We're not working for a grade. THAT is, maybe pathetically, why a mission is so hard. Let's be real. Do we really give our all, ever? Have I ever truly given my all? How do I KNOW I'm doing OK out here? It's not like a report card comes in, and all my slacker moments are forgotten because my spurts of hard-workingness still amounted to an A. It doesn't get better than an "A," does it? So why "step it up?" This is about consistency. This is a situation where the Report Card comes daily, and it ALWAYS SAYS "TRY HARDER." And "better" is always possible, and "better" consists not of having climbed to a higher level of BEING, but of having corrected some small, seemingly insignificant yet completely huge FACET of your being. And that's what's daunting, crazy enough! Our betterment, the process of becoming's like emptying an entire beach of sand into the OCEAN of Atonement, grain by grain. I have an ocean in front of me and a beach of imperfects behind me. I say that, but that's not really how it is, not all the time. Much of the time, my back is TO the ocean. I look out hopelessly at my beach and underneath my feet washes up new grains 10x faster than I can get rid of the old ones. Especially here in the CCM. Realizations of flaws occupy my thoughts all too much, my goal making process often fails me. 

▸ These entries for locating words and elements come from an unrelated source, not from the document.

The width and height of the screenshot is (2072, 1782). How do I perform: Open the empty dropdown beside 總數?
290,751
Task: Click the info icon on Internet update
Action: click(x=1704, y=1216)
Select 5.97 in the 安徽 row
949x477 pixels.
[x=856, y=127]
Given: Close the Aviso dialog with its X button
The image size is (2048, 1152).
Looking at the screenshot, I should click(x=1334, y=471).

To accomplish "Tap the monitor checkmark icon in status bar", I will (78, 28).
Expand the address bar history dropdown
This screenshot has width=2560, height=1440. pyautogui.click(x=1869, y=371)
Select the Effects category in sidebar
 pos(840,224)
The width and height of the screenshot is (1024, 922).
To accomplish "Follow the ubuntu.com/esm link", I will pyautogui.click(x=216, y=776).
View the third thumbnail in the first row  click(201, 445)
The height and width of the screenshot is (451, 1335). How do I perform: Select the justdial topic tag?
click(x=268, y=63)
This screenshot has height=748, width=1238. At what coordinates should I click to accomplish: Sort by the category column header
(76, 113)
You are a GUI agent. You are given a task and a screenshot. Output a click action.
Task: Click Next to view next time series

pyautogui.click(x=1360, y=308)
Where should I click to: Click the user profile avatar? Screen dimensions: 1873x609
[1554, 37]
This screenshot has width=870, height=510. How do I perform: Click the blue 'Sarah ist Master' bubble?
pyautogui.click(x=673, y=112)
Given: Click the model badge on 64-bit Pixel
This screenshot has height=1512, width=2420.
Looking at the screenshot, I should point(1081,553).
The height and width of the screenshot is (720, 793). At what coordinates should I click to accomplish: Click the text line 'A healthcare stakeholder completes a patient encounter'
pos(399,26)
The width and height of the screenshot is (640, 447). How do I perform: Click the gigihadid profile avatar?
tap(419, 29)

BACK TO THE BEACH, FACE TO THE OCEAN. This is why a mission is hard. What direction I'm facing no longer affects only me. It affects my companions, IT AFFECTS THE SALVATION OF GOD'S OTHER CHILDREN. So, how do I know that I'm doing okay? I recognize one facet that needs helping. I ask about it. I throw it into the ocean, so far out there that it can't possibly wash up again. ONE AT A TIME. Shovels don't exist on this beach, and that's OKAY. If, at every prayer, I know I'm doing this, I can know that I'm doing okay. 
Love you so much momma and dadda, seriously. I have LOVED my time at the MTC, more than words can explain and I'm pretty heartbroken to be leaving. I have made many unlikely life-long friends here and I have learned so very much about myself, about the world, about how to get along with others, about how to TRULY LOVE EVERYONE. I can't believe this time is here! I love you, I love you, I love you.